The pipeline architecture dictates that instructions should be executed in parallel, not as considered in the sequential model. Reordering is conducive to making full use of the pipeline, thereby achieving superscalar effects.
Ensure orderliness
Although instructions are not necessarily executed in the order we wrote them, there is no doubt that in a single-threaded environment, the final effect of instruction execution should be consistent with its effect in sequential execution, otherwise this optimization will be lost significance.
Usually, the above principles will be satisfied whether the instruction reordering is performed at compile time or run time.
Reordering in Java storage model
In the Java Memory Model (JMM), reordering is a very important section, especially in concurrent programming.
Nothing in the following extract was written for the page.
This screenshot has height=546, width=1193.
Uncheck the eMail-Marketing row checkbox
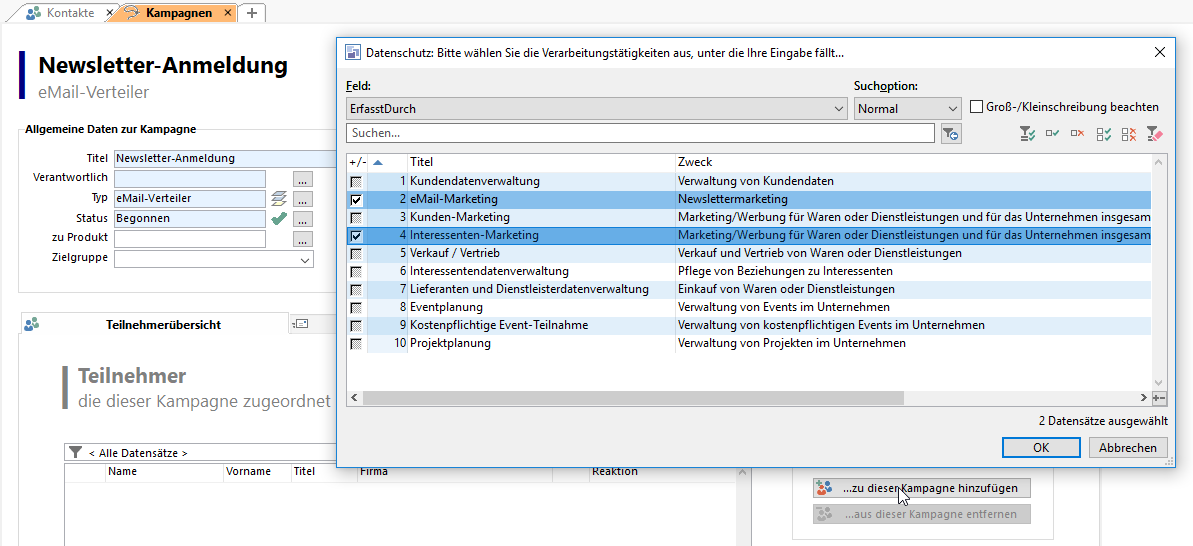pyautogui.click(x=356, y=200)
JMM ensures sequential execution semantics through the happens-before rule. If you want the thread performing operation B to observe the results of the thread performing operation A, then A and B must satisfy the happens-before principle. Otherwise, the JVM can perform arbitrary operations on them. Sorting to improve program performance.
The volatile keyword can ensure the visibility of variables, because operations on volatile are all in Main Memory, and Main Memory is shared by all threads. The price here is that performance is sacrificed, and registers or Cache cannot be used because they are neither Global, visibility cannot be guaranteed and dirty reads may occur.
Another function of volatile is to locally prevent reordering. Operation instructions on volatile variables will not be reordered, because if reordered, visibility problems may occur.
In terms of ensuring visibility, locks (including explicit locks, object locks) and reading and writing of atomic variables can ensure the visibility of variables. However, the implementation methods are slightly different. For example, synchronization lock ensures that data is re-read from the memory to refresh the cache when the lock is obtained. When the lock is released, the data is written back to the memory to ensure that the data is visible, while volatile variables simply read and write memory.